[作業指示]
(1) 車両電子制御ユニット用ケースに関する文書によれば、電子制御ユニットが被水すると何の原因となり得るとされていますか。
(2) 車両電子制御ユニット用ケースに関する文書で【】に囲まれた見出しのうち、段落番号を除くものをすべて挙げてください。
(3) 車両電子制御ユニット用ケースに関する文書を、最後の文の後から書き継いでください。

[ページ抜粋]

+--

説明

車両電子制御ユニット用ケース

【課題】防水機能を持つと共に、コネクタ着脱作業の作業性を向上させることができる車両電子制御ユニット用ケースを提供する。
【解決手段】電子制御ユニットを内部に収容し、下方及び一側方に開口を有するケース本体2と、ケース本体2の下方の開口を閉塞するカバー3と、を備え、一側方の開口に電子制御ユニットのコネクタが収まって車両に搭載される車両電子制御ユニット用ケースであって、ケース本体2のうち一側方の開口の上方に位置する上方部位から一側方に突出し、コネクタの被水を抑制する防水ひさし4を備え、防水ひさし4は、上方部位から一側方に突出したひさし本体部41と、上方部位とひさし本体部41とを接合し、ひさし本体部41を一側方に保持すると共に、接合部分を軸として防水ひさし41を上方に可動可能とする可動保持部42と、を備えることを特徴とする。

【発明の詳細な説明】
【技術分野】
【0001】
本発明は、電子制御ユニットを収容し、車両に搭載される車両電子制御ユニット用ケースに関するものである。
【背景技術】
【0002】
車両には複数の電子制御ユニットが搭載されている。この電子制御ユニットは、ケースに収容されて車両の各部位に搭載される。電子制御ユニットは、電子回路を有しており、被水すると誤作動の原因となり得る。そのため、ケースには、電子回路等の防水機能が求められる。特に、ケースには、電子制御ユニットのコネクタを外部に露出する開口が設けられており、コネクタ周辺から内部へと被水する虞がある。
【0003】
そこで、コネクタ周辺の防水機能としては、例えば、特表2002−539027号公報(特許公報1)に記載されたハウジングの装着板を長く延ばしてひさしとすることが考えられる。
【0004】
また、例えば、特開2000−159053号公報(特許公報2)に記載のとおり、コネクタ上方に防水シートを貼ることが行われている。これらの措置により、コネクタ上方からの被水が防がれ、ケース内部の被水が防がれる。

+--

(クリック対象データ)
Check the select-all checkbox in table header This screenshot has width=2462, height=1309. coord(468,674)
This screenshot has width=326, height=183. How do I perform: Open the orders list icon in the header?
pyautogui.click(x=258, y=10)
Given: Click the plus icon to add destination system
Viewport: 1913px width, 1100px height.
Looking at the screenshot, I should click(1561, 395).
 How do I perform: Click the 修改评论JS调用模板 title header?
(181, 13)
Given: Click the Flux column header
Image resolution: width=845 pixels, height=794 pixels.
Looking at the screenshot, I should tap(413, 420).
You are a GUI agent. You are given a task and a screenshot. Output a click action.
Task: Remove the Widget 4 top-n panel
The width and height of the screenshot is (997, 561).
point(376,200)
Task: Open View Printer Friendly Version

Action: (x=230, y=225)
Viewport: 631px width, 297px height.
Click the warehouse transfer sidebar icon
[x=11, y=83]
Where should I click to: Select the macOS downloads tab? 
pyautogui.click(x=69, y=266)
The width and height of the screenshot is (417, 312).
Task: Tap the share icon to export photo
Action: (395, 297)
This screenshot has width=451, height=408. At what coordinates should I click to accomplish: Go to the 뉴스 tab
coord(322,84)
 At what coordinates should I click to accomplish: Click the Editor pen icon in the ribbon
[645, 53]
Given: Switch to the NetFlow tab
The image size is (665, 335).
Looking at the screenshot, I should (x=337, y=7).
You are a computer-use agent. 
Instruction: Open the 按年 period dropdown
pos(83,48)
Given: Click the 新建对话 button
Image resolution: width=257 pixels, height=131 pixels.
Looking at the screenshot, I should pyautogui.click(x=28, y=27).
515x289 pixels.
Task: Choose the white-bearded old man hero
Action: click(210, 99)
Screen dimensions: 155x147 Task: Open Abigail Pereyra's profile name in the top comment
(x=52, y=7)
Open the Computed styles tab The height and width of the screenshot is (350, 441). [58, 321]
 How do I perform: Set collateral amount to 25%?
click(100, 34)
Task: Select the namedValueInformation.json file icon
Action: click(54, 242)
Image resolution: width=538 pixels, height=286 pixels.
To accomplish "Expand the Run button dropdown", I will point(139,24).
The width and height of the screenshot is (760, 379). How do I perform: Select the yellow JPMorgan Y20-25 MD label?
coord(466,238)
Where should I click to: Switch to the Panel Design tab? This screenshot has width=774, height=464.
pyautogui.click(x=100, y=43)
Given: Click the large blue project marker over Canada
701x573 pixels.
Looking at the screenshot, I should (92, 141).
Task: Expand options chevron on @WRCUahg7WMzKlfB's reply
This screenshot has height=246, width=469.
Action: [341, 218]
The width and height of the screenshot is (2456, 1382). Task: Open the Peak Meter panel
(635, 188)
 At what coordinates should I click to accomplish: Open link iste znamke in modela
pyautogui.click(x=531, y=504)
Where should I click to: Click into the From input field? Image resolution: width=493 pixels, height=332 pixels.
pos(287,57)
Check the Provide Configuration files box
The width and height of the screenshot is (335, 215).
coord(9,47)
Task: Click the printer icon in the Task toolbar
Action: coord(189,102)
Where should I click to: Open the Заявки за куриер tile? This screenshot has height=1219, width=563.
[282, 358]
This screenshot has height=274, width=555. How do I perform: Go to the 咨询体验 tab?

+--

[回答一覧]
(1) 誤作動の原因となり得るとされています。

(2) 課題、解決手段、発明の詳細な説明、技術分野、背景技術

(3)
【先行技術文献】
【特許文献】
【0005】
【特許文献1】特表2002−539027号公報
【特許文献2】特開2000−159053号公報
【発明の概要】
【発明が解決しようとする課題】
【0006】
しかしながら、コネクタ上方にひさしや防水シートを設けると、コネクタを車両側のコネクタと嵌合させる作業(あるいは外す作業)を行う際、ひさしが作業の邪魔となり、作業効率が落ちるという問題があった。
【0007】
また、防水シートは、コネクタ側に垂れ下がってくることもあり、コネクタ着脱作業の妨げとなっていた。防水シートをコネクタ嵌合後に貼ることも考えられるが、貼る作業はそれ自体手間がかかり、作業効率を落とすことになる。また、防水シートは、コストが高く、コスト面での問題もある。
【0008】
本発明は、このような事情に鑑みて為されたものであり、防水機能を持つと共に、コネクタ着脱作業の作業性を向上させることができる車両電子制御ユニット用ケースを提供することを目的とする。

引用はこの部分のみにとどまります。